KAKAW

Mineira de nascença, com descendência indígena por parte de mãe e de pai. Desde pequena tem vivido o processo de retomada e resgate de sua identidade. Tudo teve início com seu pai que trouxe suas raízes para o nome da artista, e isso se tornou parte da força do seu trabalho.
A ilustradora, formada em design, teve seu primeiro contato com os desenhos ainda pequena, e seus pais sempre a apoiaram e incentivaram. Já na arte de rua seu primeiro contato foi com os lambe-lambes e stickers, até que se sentiu confortável para ir para o grafitti. Ao conhecer o spray, Kakaw diz que encontrou a sua ferramenta favorita. Ela faz do tecido da cidade o seu grande caderno.
Ela iniciou no graffiti há 7 anos, no mesmo momento em que vivia a fundo sua identidade indígena e começava a conhecer melhor a palavra feminismo, assim como o seu significado.Foi então que tudo começou a andar junto e kakaw trouxe suas vivências para seu trabalho. Ela busca compartilhar seu pensamento decolonial com o objetivo de quebrar tabus e estereótipos, subverter as ideias pré-julgadas do que significa o corpo da mulher, do que é o feminino, o que é o corpo dessa mulher indígena e negra que vive na cidade.
Além do seu talento indiscutível nas artes, Kakaw ainda luta pelas causas sociais que acredita.
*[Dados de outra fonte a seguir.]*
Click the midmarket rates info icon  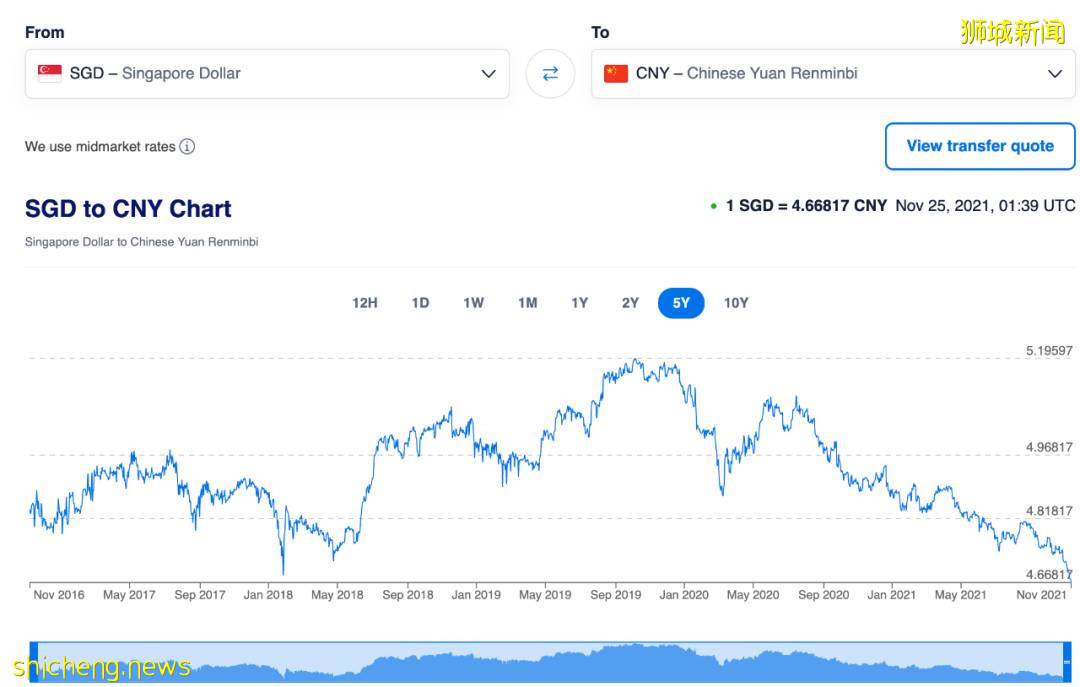[187, 147]
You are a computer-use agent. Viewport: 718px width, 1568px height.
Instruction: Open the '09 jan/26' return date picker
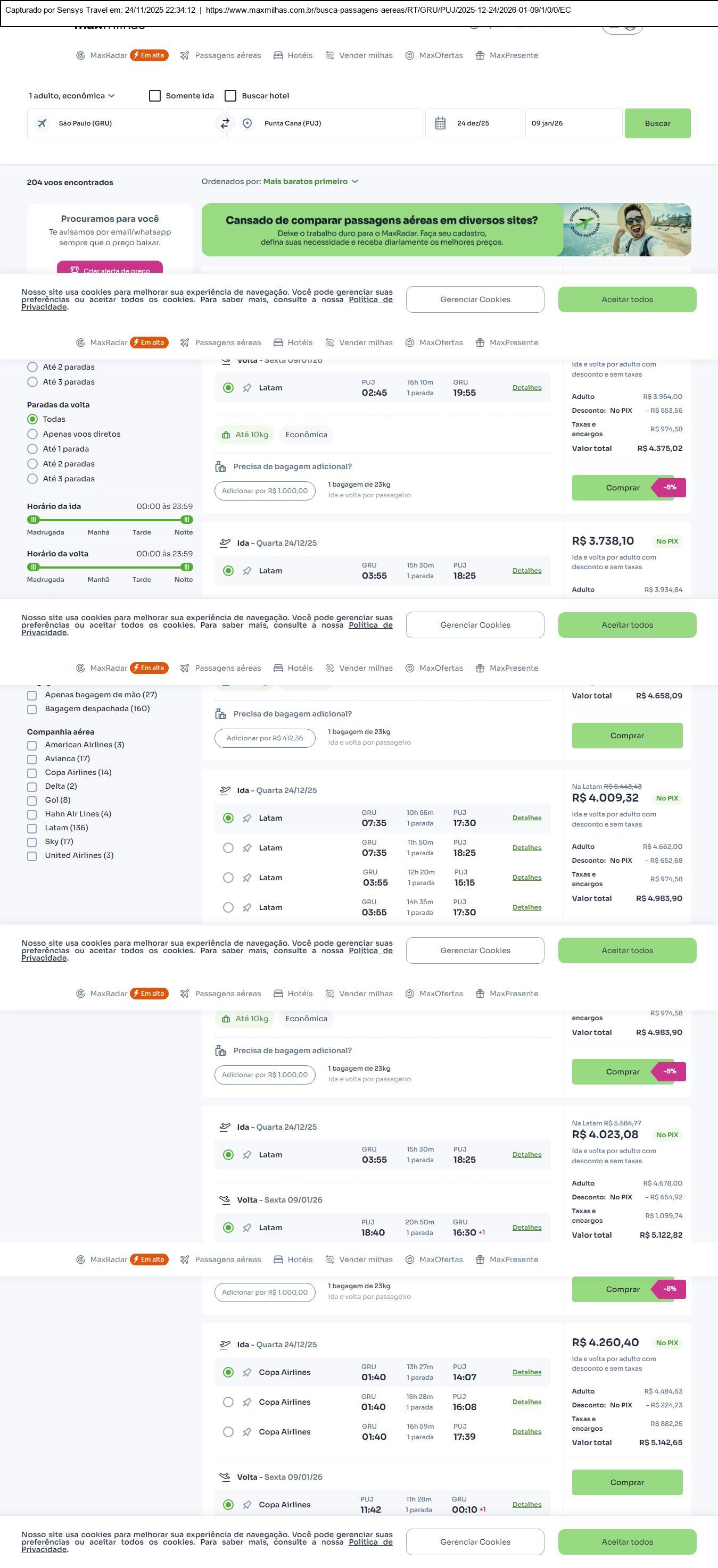tap(573, 123)
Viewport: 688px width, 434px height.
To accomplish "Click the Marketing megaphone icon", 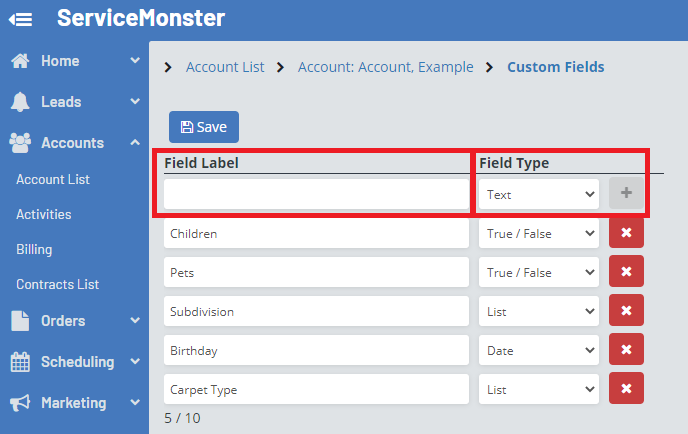I will click(20, 403).
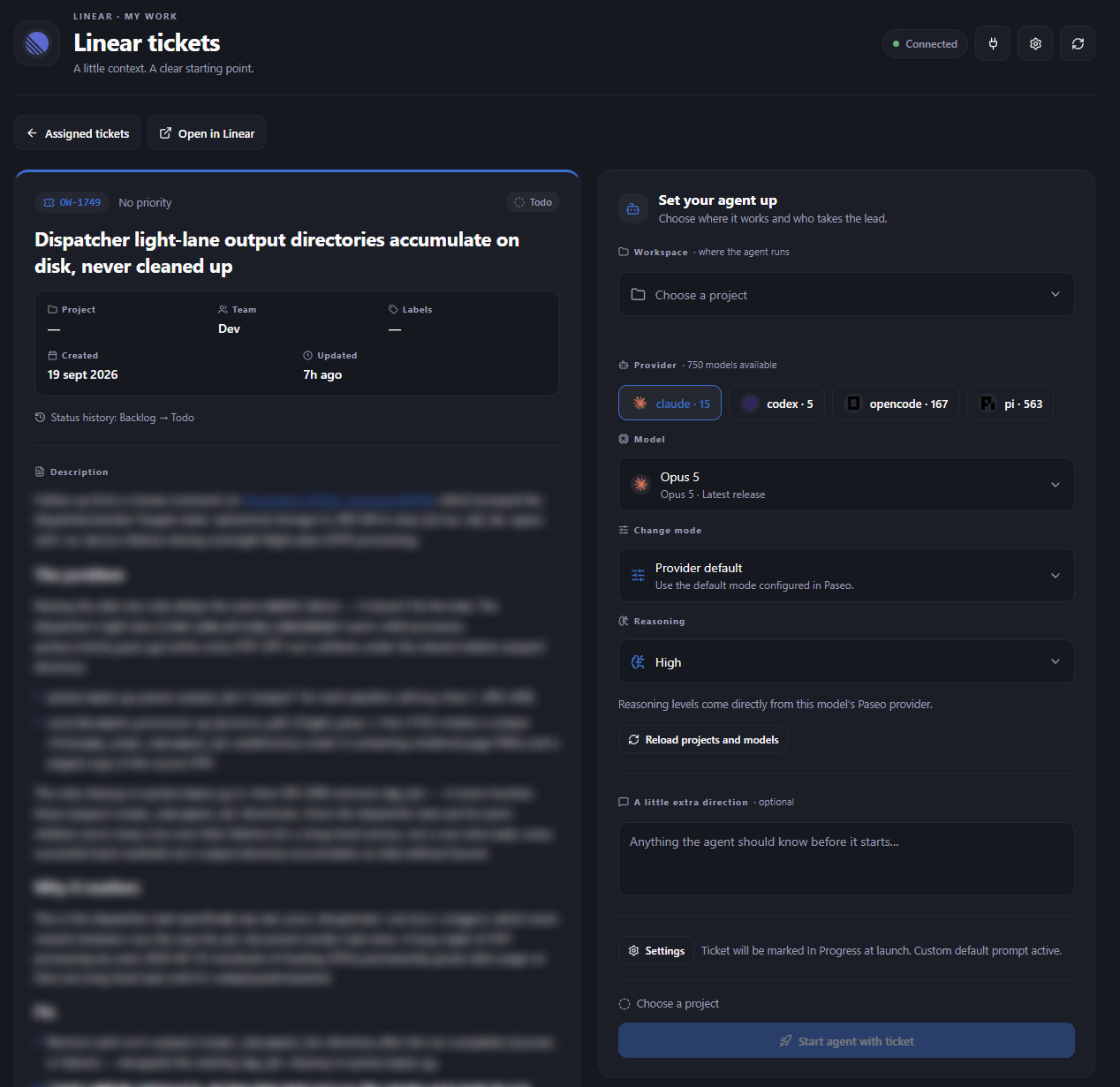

Ela é Coordenadora de uma rede Latino Americana de mulheres e QUEERS da arte urbana, o Todas BR. É integrante da crew belo-horizontina “Nunca Fui Barbie” e também faz parte do Comitê Mineiro de Apoio à Causas Indígenas.
Kawany entrou no mundo intimista das telas no ano de 2019, e conta que sentiu saudades do suporte das ruas durante o processo de criação dos painéis da Galeria Caus, então resolveu trazer para esse trabalho um pouco dessas inúmeras texturas que a cidade tem,seja ela física, sonora ou visual.